DPOTRI(3)      LAPACK routine of NEC Numeric Library Collection      DPOTRI(3)



NAME
       DPOTRI

SYNOPSIS
       SUBROUTINE DPOTRI (UPLO, N, A, LDA, INFO)



PURPOSE
            DPOTRI computes the inverse of a real symmetric positive definite
            matrix A using the Cholesky factorization A = U**T*U or A = L*L**T
            computed by DPOTRF.




ARGUMENTS
           UPLO      (input)
                     UPLO is CHARACTER*1
                     = 'U':  Upper triangle of A is stored;
                     = 'L':  Lower triangle of A is stored.

           N         (input)
                     N is INTEGER
                     The order of the matrix A.  N >= 0.

           A         (input/output)
                     A is DOUBLE PRECISION array, dimension (LDA,N)
                     On entry, the triangular factor U or L from the Cholesky
                     factorization A = U**T*U or A = L*L**T, as computed by
                     DPOTRF.
                     On exit, the upper or lower triangle of the (symmetric)
                     inverse of A, overwriting the input factor U or L.

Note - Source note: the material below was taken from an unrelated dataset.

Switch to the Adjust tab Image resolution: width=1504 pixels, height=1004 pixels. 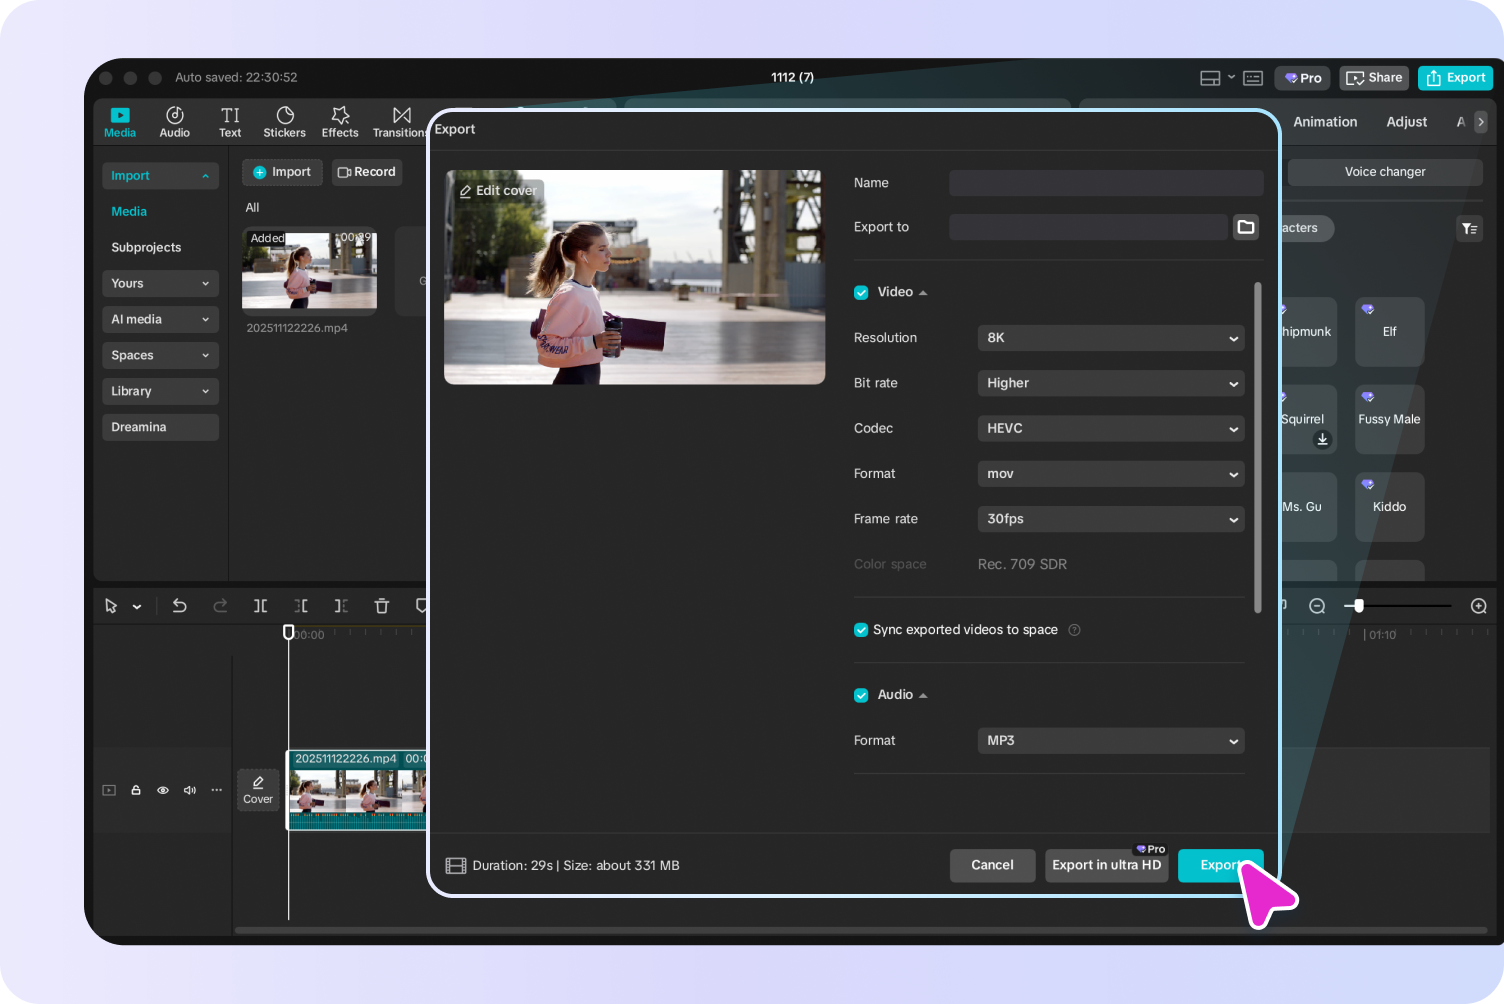click(1406, 121)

           LDA       (input)
                     LDA is INTEGER
                     The leading dimension of the array A.  LDA >= max(1,N).

           INFO      (output)
                     INFO is INTEGER
                     = 0:  successful exit
                     < 0:  if INFO = -i, the i-th argument had an illegal value
                     > 0:  if INFO = i, the (i,i) element of the factor U or L is
                           zero, and the inverse could not be computed.



LAPACK routine                  31 October 2017                      DPOTRI(3)